Findings words, syllables, and sounds
When you have some speech recordings for your research, you may want to know when in time the target word occurs, or how long the vowels are. These measurements are often done in TextGrids in Praat. When you have a small set of recordings, you can manually create word-level, syllable-level, or phoneme-level intervals by hand (also see our how-to-annotate-in-praat). However, this is hard work and very time-consuming (and outright boring). So let’s speed things up a bit!
Forced alignment
Forced alignment is when you try to automatically match orthographic transcriptions (text) to speech recordings (audio). The resulting output is sometimes called ’timestamps’, ‘speech marks’, ‘annotations’, or ‘intervals’, for instance in TextGrids in Praat. There are various forced-aligners available nowadays, the most famous being WhisperX, Montreal Forced Aligner, Penn Forced Aligner (P2FA), EasyAlign, and WebMAUS.
WebMAUS
I selected WebMAUS for this how-to because:
- it can handle a large number of languages
- it can do word-level AND syllable-level AND phoneme-level annotations
- it is pretty accurate
- it is accessible through a Python script as well as a fairly user-friendly web interface
- it gives TextGrids as output.
Here’s an example of some WebMAUS output, showing words (in orthography and X-SAMPA), syllables, and phonemes in different tiers in a TextGrid:
Web interface
The web interface of WebMAUS is fairly straight-forward. All you need to do is upload a speech recording (e.g., “sentence1.wav”) together with a text file with the exact same name (“sentence1.txt”). This text file should contain the words of the sentence in regular orthography. Select the language, agree to the Terms of Usage, and a few seconds later you can download the “sentence1.TextGrid”.

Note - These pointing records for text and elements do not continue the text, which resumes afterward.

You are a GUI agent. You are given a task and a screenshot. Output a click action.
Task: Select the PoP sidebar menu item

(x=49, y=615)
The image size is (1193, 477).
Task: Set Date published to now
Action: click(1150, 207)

But there’s a catch! WebMAUS Basic does not give you syllable-level annotations by default! For this, you need a work-around. The regular process is called WebMAUS Basic: wav + txt
» TextGrid
(with only words & phonemes). WebMAUS can give you syllables too, but only through this extra process called Pho2Syl. The trick is to run WebMAUS Basic and Pho2Syl in a sequence:
- WebMAUS Basic:
wav + txt
»BPF .par file
- Pho2Syl:
BPF .par file
»TextGrid
(with words, syllables, phonemes)
Doing this by hand is just a hassle, even if you only have a single recording. So let’s script it!
Let’s get set up!
- Install Python.
- Install the Python module
requests
:- Type “terminal” in the Start Menu in Windows to start Windows PowerShell
- Paste this line and hit ENTER:
pip install requests
- Download forced-alignment.py and store it in a separate new folder.
Let’s go!
- Select the language of your choice in line 29:
webmaus_language = 'eng-US'
- For a list of languages supported by WebMAUS, check out the drop-down Language menu in the web interface.
- NOTE: the script only accepts language codes, like “eng-US”. These can be found here (…it’s a long page of text, so search for “eng-US” to find the list of languages).
- Select the extension of your audio files in line 39 (wav or mp3):
audio_extension = "wav"
- Copy all your speech recordings with accompanying text files into the same folder as the script.
- NOTE: the script only runs on pairs of files with the same name, like “item3.wav” + “item3.txt”.
- The txt files should contain the words in the speech in regular orthography.
- Run the script! For instance, right-click some empty space inside the folder shown in Windows Explorer, click “Open in Terminal”, type:
python forced-alignment.py
and hit Enter. - Done!
Happy aligning!